Requirements —
1. List every price the tasting-event post mentions, along with what each one buys.
2. Reproduce the part of the tasting-event post starting with "## NeHigh (May" and going on through "the eight weeks.".

Text section —
● ● ● ● ●

# A weekly tasting event.



## NeHigh (May 24, 2007)

I've said my hellos and I want to pass along a weekly smoking event. If you're near the Norther Kentucky area check out The Party Source on Tuesday evening. The Party Source is located in Bellevue, Kentucky. Hit the link for their sight. I have no affiliation with The Party Source other than being a long time customer.

http://www.thepartysource.com/

For $10 you get three and sometime four smokes. The event is outside when the weather is nice, otherwise it is at The Beer Sellar on the river.

There is a raffle every Tuesday where you can win cigar related items. Tickets are a buck or 6 for $5. Every eighth week there is a special "blue ticket". Each bag of smokes contains a blue ticket. If your ticket is drawn you get a collection of all the smokes that were sampled for the eight weeks.

● ● ● ● ●

[Dataset entries]
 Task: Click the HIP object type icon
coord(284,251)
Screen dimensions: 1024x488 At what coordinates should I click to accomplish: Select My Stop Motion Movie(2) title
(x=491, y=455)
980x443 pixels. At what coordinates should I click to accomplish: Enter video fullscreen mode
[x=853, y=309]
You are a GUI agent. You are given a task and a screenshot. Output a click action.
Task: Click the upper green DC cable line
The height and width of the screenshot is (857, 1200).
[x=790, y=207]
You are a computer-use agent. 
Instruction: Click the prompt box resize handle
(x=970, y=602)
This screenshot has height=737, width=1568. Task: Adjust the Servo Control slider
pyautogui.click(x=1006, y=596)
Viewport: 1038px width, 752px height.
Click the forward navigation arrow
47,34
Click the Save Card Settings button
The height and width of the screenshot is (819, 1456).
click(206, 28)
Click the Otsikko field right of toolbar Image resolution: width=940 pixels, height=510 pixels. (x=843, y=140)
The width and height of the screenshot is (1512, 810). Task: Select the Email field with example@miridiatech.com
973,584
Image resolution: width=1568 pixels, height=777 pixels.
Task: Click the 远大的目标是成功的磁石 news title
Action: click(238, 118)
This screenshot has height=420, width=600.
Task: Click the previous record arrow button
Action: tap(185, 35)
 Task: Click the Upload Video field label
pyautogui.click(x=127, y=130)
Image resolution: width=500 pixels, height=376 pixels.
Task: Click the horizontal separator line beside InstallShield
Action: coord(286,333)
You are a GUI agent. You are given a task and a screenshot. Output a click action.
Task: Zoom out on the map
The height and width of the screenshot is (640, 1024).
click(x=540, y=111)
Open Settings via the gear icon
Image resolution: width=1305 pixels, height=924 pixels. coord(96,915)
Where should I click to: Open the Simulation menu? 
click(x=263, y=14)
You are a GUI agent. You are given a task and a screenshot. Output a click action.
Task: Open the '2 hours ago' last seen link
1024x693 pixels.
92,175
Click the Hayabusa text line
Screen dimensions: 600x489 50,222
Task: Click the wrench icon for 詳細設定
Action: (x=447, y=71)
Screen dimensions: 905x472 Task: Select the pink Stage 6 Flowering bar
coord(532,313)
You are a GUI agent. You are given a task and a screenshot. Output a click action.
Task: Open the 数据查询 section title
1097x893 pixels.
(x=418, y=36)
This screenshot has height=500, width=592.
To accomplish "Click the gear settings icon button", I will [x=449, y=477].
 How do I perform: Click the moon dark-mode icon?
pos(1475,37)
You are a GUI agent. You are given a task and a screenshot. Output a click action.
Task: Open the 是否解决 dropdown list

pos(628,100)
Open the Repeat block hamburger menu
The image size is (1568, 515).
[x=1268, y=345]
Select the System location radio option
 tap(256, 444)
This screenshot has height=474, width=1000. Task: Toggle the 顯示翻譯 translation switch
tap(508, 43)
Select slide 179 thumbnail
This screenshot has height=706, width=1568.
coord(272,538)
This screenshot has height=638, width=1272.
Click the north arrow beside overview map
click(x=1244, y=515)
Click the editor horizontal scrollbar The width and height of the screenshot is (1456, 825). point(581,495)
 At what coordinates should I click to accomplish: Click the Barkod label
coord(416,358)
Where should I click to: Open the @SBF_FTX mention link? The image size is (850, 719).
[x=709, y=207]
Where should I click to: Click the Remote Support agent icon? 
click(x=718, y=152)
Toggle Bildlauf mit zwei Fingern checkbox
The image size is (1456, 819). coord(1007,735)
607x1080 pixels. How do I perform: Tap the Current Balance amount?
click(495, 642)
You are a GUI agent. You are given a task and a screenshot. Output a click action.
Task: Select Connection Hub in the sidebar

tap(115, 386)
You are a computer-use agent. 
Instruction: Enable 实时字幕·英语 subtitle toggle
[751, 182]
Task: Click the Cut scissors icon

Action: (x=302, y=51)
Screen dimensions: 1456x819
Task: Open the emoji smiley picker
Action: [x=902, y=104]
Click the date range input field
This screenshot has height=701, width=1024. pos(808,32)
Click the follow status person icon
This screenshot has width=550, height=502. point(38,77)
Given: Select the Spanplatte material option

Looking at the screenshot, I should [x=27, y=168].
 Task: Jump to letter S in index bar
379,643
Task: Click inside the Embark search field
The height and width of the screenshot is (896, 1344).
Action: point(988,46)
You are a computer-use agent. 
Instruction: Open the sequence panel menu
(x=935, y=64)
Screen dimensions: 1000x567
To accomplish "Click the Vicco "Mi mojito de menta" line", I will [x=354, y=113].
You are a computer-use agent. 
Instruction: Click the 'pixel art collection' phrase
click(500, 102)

● ● ● ● ●

Answers provided —
1.
- $10: three and sometimes four smokes
- A buck: one raffle ticket
- $5: six raffle tickets

2.
## NeHigh (May 24, 2007)

I've said my hellos and I want to pass along a weekly smoking event. If you're near the Norther Kentucky area check out The Party Source on Tuesday evening. The Party Source is located in Bellevue, Kentucky. Hit the link for their sight. I have no affiliation with The Party Source other than being a long time customer.

http://www.thepartysource.com/

For $10 you get three and sometime four smokes. The event is outside when the weather is nice, otherwise it is at The Beer Sellar on the river.

There is a raffle every Tuesday where you can win cigar related items. Tickets are a buck or 6 for $5. Every eighth week there is a special "blue ticket". Each bag of smokes contains a blue ticket. If your ticket is drawn you get a collection of all the smokes that were sampled for the eight weeks.